» GIVEN INSTRUCTION 1
In the pyannote.audio tutorial excerpt, what two things combine to make a task?
» GIVEN INSTRUCTION 2
For each statement, say whether it agrees with the pyannote.audio tutorial excerpt, and quote the words that decide it. (a) The Colab commands install version 3.1.1 of pyannote.audio. (b) The Colab commands download the full AMI corpus. (c) The runtime should be restarted after the Colab commands are run.
» GIVEN INSTRUCTION 3
Write the next part of the pyannote.audio tutorial excerpt, picking up after its final line.

===== TEXT EXCERPT =====

If you are running this tutorial on `Colab`, execute the following commands in order to setup `Colab` environment. These commands will install `pyannote.audio` and download a mini version of the `AMI` corpus.

In [None]:
!pip install -qq pyannote.audio==3.1.1
!pip install -qq ipython==7.34.0
!git clone https://github.com/pyannote/AMI-diarization-setup.git
%cd ./AMI-diarization-setup/pyannote/
!bash ./download_ami_mini.sh
%cd /content

⚠ Restart the runtime (Runtime > Restart session).

###  Non `Google Colab` setup

If you are not using `Colab`, this tutorial assumes that
* `pyannote.audio` has been installed
* the [AMI corpus](https://groups.inf.ed.ac.uk/ami/corpus/) has already been [setup for use with `pyannote`](https://github.com/pyannote/AMI-diarization-setup/tree/main/pyannote)

## Task in `pyannote.audio`


In `pyannote.audio`, a *task* is a combination of a **_problem_** that needs to be addressed and an **experimental protocol**.

For example, one can address **_voice activity detection_** following the **AMI only_words** experimental protocol, by instantiating the following *task*:


In [None]:
# this assumes that the AMI corpus has been setup for diarization
# according to https://github.com/pyannote/AMI-diarization-setup

from pyannote.database import registry, FileFinder
registry.load_database("AMI-diarization-setup/pyannote/database.yml")

===== SUPPLIED MATERIAL =====

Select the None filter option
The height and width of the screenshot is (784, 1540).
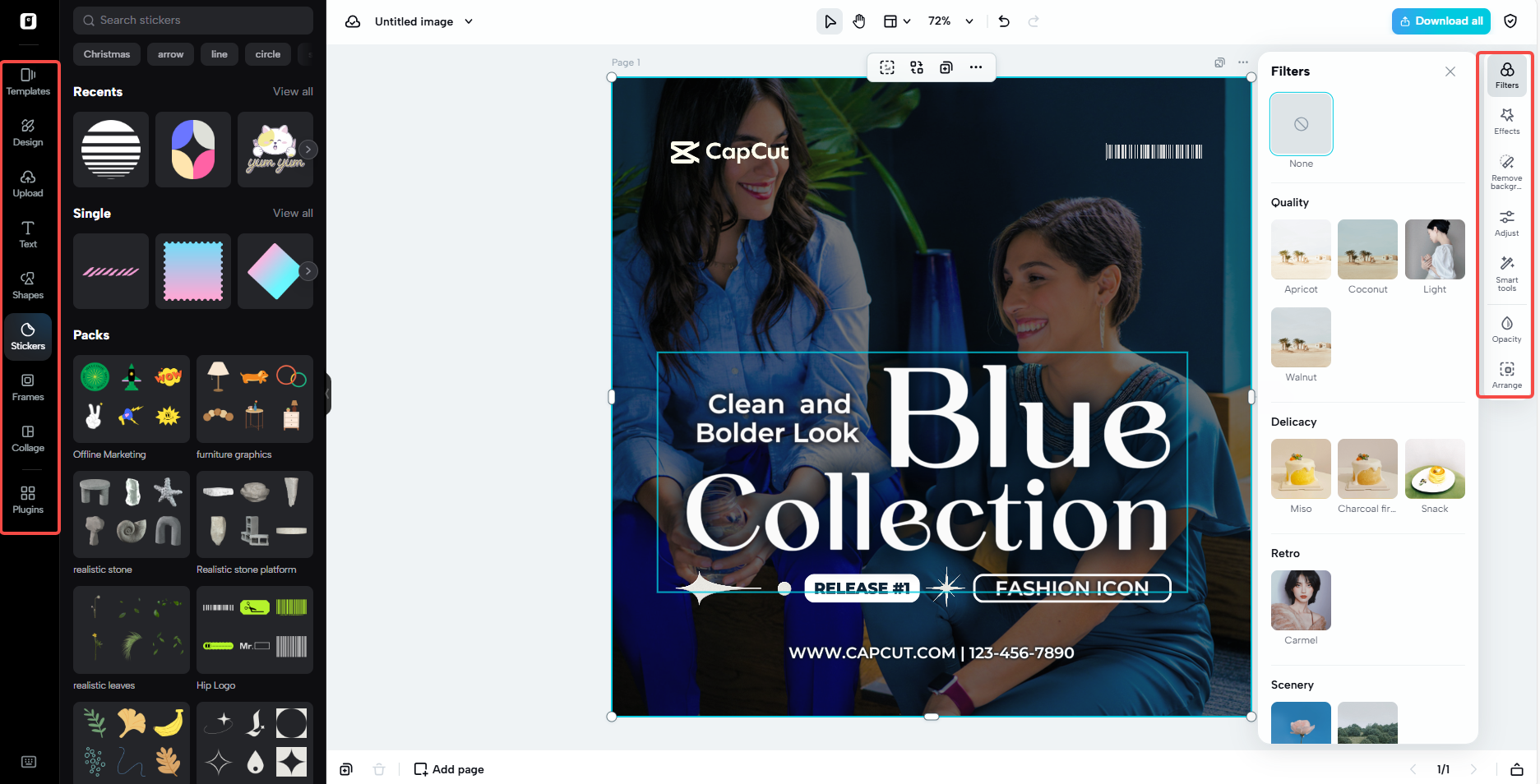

=====

» TASK RESPONSE 1
A problem that needs to be addressed and an experimental protocol.

» TASK RESPONSE 2
(a) Yes: "pip install -qq pyannote.audio==3.1.1"
(b) No: "download a mini version of the `AMI` corpus"
(c) Yes: "Restart the runtime (Runtime > Restart session)."

» TASK RESPONSE 3
ami = registry.get_protocol('AMI.SpeakerDiarization.mini',
                   preprocessors={'audio': FileFinder()})

# address voice activity detection
from pyannote.audio.tasks import VoiceActivityDetection
task = VoiceActivityDetection(ami)

A growing collection of tasks is readily available in `pyannote.audio.tasks`...

In [2]:
from pyannote.audio.tasks import __all__ as TASKS; print('\n'.join(TASKS))

SpeakerDiarization
VoiceActivityDetection
OverlappedSpeechDetection
MultiLabelSegmentation
SpeakerEmbedding
Segmentation


... but you will eventually want to use `pyannote.audio` to address a different task.  
In this example, we will add a new task addressing the **sound event detection** problem.



## Problem specification

A problem is expected to be solved by a model $f$ that takes an audio chunk  $X$ as input and returns its predicted solution $\hat{y} = f(X)$.

### Resolution

Depending on the addressed problem, you might expect the model to output just one prediction for the whole audio chunk (`Resolution.CHUNK`) or a temporal sequence of predictions (`Resolution.FRAME`).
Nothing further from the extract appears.